Working with object metadata
Objects stored in a NooBaa based S3 object storage can be enriched with metadata using the S3 API. Metadata can be used to further describe the object or to trigger subsequent actions on the objects such as migration to tape.
Metadata can be added to the object when the object is uploaded using the s3api set of awscli commands. The example below uploads a file /root/test-object2 to the bucket test-bucket with the metadata tag project=project-x.

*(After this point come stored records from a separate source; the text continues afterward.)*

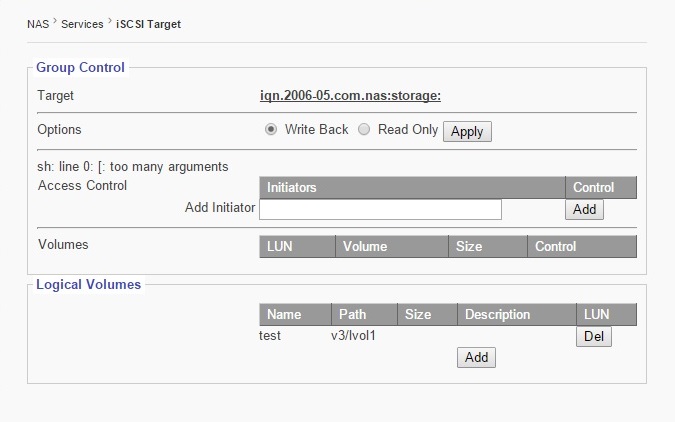
Task: Click Add under the Logical Volumes table
Action: click(476, 357)
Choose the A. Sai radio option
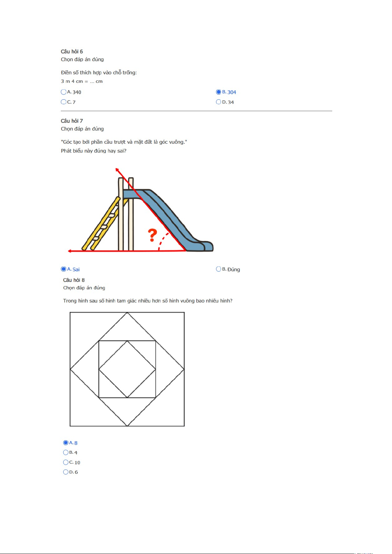This screenshot has height=554, width=392. click(x=64, y=269)
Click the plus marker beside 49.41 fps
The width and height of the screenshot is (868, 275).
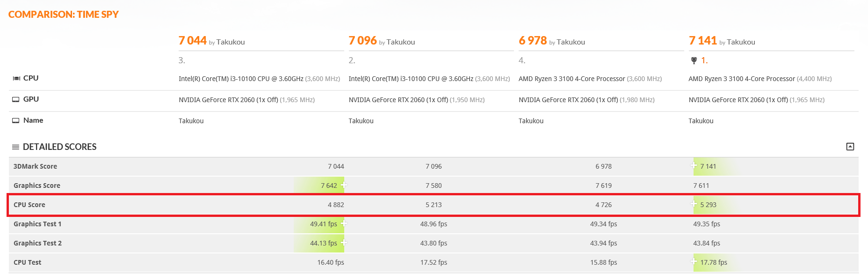coord(344,223)
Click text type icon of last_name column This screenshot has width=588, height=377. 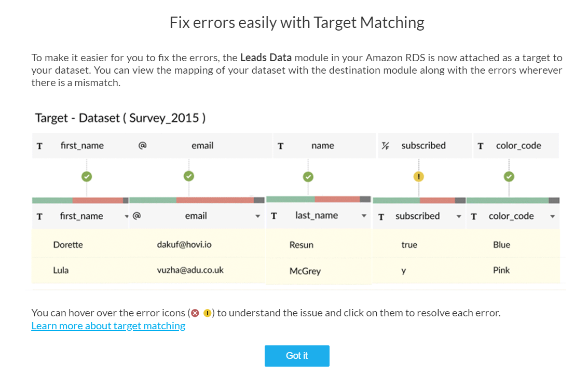point(274,216)
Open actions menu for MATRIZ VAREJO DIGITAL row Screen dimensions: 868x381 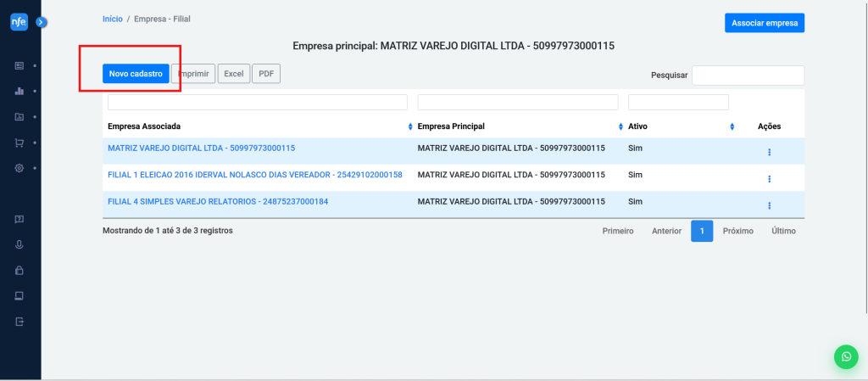pos(769,152)
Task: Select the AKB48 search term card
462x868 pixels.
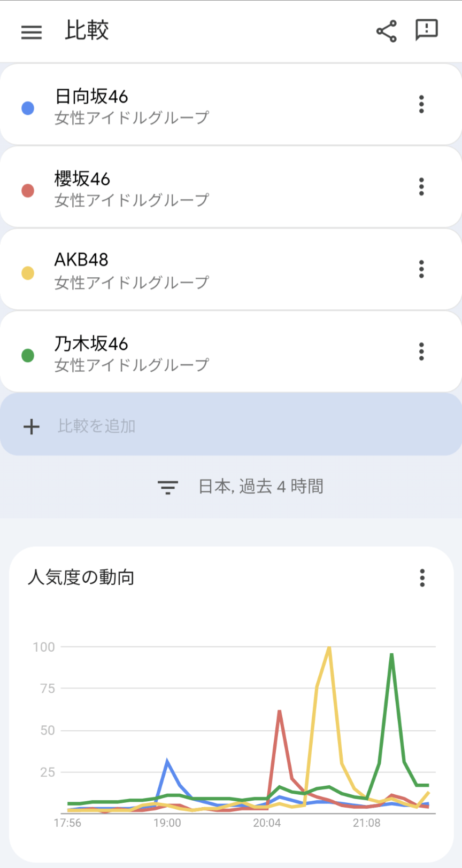Action: [214, 270]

# aws --endpoint-url=http://localhost:6001 s3api put-object --bucket test-bucket --body /root/test-object2 --key test-object2 --metadata project=project-x
The object metadata can be viewed with the head-object command of the s3api:
aws --endpoint http://localhost:6001 s3api head-object --bucket test-bucket --key test-object2
"LastModified": "Wed, 27 Sep 2023 05:27:36 GMT",
When the buckets and objects are stored in a IBM Storage Scale file system, then the object metadata is propagated to the file metadata. To view the file metadata of the object that was uploaded in this example the following IBM Storage Scale command can be used:
# mmlsattr -L -d /gpfs/fs1/object_fset/test-bucket/test-object2
file name: /gpfs/fs1/object_fset/test-bucket/test-object2
metadata replication: 1 max 2
data replication: 1 max 2
storage pool name: system
fileset name: buckets
creation time: Wed Sep 27 07:27:36 2023
Misc attributes: ARCHIVE
As shown above the storage location of the object test-object2 is in /gpfs/fs1/object_fset/test-bucket/test-object2. The command mmlsattr shows the attributes of the file. The metadata tag that was put with the object is encoded in file attribute: user.project=project-x.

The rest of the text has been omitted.